Output the items from the line containing "Given: Expand the" up to and including the line containing "pos(142,159)" as a Markdown table with the columns Row and Line, leaving out blank lines.

### EXERCISE DATA

* * *

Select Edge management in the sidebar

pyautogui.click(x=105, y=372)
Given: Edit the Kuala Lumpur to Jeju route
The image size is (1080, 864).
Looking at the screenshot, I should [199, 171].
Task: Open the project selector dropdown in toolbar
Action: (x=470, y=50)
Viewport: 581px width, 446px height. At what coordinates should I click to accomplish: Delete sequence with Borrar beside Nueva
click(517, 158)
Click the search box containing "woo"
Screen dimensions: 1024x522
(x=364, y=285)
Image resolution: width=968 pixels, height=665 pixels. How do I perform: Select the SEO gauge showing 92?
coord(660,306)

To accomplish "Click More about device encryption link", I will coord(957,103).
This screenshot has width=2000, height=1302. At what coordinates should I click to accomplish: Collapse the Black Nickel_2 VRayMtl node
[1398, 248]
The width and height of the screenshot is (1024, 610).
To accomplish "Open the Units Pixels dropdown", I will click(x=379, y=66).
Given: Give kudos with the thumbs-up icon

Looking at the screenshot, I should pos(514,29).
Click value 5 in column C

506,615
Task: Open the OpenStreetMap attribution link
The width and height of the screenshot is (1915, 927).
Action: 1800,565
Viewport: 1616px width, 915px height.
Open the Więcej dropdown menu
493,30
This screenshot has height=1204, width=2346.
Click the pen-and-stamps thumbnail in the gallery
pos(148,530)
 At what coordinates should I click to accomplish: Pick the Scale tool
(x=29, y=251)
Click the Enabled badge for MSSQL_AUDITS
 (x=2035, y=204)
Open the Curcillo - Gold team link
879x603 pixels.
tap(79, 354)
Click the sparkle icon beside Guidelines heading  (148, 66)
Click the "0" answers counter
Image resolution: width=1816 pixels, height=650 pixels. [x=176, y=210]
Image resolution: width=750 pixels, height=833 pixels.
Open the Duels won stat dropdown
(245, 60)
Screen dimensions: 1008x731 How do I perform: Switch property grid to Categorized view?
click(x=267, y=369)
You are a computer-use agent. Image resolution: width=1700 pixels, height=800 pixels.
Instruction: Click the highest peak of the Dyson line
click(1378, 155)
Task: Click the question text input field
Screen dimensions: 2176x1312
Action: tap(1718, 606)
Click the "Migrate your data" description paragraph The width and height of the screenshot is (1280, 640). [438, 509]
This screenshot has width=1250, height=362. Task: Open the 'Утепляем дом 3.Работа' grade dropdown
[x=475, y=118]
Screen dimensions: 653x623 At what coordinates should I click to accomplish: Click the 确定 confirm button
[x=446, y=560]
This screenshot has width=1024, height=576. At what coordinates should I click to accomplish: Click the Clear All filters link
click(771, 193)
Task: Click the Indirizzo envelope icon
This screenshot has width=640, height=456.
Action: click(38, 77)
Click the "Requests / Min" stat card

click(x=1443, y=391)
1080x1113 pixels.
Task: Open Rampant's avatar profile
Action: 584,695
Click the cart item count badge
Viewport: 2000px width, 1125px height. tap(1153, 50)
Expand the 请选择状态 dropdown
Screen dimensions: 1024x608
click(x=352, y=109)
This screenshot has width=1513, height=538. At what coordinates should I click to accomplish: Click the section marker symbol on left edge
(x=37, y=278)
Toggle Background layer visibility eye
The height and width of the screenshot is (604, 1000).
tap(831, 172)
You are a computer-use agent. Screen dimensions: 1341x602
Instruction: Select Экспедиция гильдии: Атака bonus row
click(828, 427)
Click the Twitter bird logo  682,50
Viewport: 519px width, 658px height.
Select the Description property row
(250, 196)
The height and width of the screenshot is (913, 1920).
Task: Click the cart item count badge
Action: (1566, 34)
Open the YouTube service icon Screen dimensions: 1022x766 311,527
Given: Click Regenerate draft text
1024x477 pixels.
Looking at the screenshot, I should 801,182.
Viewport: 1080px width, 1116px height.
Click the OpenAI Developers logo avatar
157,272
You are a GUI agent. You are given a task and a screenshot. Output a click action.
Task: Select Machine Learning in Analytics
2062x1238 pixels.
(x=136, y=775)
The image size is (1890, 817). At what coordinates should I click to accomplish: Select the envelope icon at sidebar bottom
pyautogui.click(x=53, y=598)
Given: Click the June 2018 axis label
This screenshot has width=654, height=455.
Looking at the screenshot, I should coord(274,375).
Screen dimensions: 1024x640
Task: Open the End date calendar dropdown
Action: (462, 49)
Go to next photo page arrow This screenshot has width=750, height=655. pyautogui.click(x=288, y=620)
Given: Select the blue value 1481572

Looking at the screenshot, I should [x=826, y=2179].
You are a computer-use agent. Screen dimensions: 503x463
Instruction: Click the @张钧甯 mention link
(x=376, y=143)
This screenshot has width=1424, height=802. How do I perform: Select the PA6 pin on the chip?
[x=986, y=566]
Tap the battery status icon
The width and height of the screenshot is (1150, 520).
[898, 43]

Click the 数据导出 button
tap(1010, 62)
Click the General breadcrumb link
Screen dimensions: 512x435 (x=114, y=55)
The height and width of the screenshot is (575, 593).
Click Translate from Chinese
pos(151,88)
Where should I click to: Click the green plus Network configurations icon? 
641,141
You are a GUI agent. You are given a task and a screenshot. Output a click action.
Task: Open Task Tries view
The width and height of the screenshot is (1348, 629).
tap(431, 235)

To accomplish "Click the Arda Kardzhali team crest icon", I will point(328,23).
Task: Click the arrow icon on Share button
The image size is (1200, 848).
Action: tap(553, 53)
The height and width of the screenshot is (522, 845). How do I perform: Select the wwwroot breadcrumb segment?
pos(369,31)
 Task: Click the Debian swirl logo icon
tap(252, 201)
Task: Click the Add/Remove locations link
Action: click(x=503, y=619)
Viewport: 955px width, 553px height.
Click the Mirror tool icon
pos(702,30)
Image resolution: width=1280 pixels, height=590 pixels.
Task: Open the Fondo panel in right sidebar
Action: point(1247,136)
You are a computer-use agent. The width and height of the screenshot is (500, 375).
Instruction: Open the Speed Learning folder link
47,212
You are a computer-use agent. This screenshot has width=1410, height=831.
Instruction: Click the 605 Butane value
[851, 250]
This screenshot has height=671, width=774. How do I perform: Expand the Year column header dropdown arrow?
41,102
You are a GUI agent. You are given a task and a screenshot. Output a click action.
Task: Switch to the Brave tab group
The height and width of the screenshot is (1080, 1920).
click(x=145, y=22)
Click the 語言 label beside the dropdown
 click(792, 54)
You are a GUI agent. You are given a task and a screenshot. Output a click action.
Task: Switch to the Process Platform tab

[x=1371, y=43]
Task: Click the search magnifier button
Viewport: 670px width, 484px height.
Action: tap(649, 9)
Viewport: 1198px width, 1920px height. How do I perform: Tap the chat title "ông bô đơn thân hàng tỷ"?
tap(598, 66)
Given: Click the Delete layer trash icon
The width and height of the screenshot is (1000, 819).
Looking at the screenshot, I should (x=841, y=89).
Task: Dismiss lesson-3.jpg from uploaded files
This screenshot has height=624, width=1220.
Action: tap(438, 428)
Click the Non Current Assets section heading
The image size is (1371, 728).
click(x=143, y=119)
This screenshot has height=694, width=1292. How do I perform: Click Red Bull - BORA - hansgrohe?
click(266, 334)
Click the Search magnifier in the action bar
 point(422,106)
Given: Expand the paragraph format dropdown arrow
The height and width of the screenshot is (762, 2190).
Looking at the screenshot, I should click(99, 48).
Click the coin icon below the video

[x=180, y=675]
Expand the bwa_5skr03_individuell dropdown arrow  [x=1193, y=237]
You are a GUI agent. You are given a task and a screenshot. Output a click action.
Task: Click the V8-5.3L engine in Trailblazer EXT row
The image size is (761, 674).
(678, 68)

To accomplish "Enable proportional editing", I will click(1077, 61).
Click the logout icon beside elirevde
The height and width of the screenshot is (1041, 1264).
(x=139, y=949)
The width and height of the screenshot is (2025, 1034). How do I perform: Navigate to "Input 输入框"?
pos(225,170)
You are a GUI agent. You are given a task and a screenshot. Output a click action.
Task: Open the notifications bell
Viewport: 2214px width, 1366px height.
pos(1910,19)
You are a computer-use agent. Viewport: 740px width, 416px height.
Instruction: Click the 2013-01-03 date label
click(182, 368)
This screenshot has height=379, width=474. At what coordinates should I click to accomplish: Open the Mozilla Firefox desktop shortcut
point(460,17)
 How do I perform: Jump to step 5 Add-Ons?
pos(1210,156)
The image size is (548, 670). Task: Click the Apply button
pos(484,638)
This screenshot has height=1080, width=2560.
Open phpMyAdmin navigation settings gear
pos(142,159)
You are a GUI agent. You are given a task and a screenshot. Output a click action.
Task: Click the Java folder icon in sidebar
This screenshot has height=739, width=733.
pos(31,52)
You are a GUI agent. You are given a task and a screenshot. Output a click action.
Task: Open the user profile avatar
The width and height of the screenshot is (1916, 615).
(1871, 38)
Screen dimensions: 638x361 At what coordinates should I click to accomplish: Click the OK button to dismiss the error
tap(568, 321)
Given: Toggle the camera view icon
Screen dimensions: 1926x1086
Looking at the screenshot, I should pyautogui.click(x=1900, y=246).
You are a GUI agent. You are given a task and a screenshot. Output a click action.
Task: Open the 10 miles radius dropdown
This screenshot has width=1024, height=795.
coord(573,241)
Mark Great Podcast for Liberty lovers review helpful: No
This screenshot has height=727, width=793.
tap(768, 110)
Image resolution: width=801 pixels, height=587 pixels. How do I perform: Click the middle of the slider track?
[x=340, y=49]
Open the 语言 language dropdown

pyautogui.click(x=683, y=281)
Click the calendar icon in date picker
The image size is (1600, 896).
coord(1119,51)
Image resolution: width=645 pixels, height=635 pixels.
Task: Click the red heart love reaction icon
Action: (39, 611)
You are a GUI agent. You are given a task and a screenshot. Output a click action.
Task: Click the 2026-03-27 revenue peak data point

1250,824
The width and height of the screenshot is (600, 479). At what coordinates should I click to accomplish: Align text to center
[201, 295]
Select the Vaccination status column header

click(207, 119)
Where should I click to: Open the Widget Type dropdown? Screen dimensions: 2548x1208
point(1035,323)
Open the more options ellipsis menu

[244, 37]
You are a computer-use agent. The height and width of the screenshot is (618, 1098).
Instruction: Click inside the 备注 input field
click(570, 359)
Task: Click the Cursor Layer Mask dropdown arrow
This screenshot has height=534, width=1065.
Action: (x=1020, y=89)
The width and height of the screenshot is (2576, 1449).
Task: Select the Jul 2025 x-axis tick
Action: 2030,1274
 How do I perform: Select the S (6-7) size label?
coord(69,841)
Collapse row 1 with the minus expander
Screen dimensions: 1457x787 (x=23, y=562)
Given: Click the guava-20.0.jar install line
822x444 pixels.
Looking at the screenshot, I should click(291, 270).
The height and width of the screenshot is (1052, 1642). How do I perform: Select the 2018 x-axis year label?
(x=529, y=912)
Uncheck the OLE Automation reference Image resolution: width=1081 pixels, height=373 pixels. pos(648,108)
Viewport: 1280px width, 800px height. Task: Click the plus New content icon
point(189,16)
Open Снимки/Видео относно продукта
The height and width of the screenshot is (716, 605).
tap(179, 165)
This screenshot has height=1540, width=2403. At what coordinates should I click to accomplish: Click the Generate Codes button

* * *

### ANSWER TO THIS EXERCISE
| Row | Line |
|---|---|
| 1 | Given: Expand the paragraph format dropdown arrow |
| 2 | The height and width of the screenshot is (762, 2190). |
| 3 | Looking at the screenshot, I should click(99, 48). |
| 4 | Click the coin icon below the video |
| 5 | [x=180, y=675] |
| 6 | Expand the bwa_5skr03_individuell dropdown arrow  [x=1193, y=237] |
| 7 | You are a GUI agent. You are given a task and a screenshot. Output a click action. |
| 8 | Task: Click the V8-5.3L engine in Trailblazer EXT row |
| 9 | The image size is (761, 674). |
| 10 | (678, 68) |
| 11 | To accomplish "Enable proportional editing", I will click(1077, 61). |
| 12 | Click the logout icon beside elirevde |
| 13 | The height and width of the screenshot is (1041, 1264). |
| 14 | (x=139, y=949) |
| 15 | The width and height of the screenshot is (2025, 1034). How do I perform: Navigate to "Input 输入框"? |
| 16 | pos(225,170) |
| 17 | You are a GUI agent. You are given a task and a screenshot. Output a click action. |
| 18 | Task: Open the notifications bell |
| 19 | Viewport: 2214px width, 1366px height. |
| 20 | pos(1910,19) |
| 21 | You are a computer-use agent. Viewport: 740px width, 416px height. |
| 22 | Instruction: Click the 2013-01-03 date label |
| 23 | click(182, 368) |
| 24 | This screenshot has height=379, width=474. At what coordinates should I click to accomplish: Open the Mozilla Firefox desktop shortcut |
| 25 | point(460,17) |
| 26 |  How do I perform: Jump to step 5 Add-Ons? |
| 27 | pos(1210,156) |
| 28 | The image size is (548, 670). Task: Click the Apply button |
| 29 | pos(484,638) |
| 30 | This screenshot has height=1080, width=2560. |
| 31 | Open phpMyAdmin navigation settings gear |
| 32 | pos(142,159) |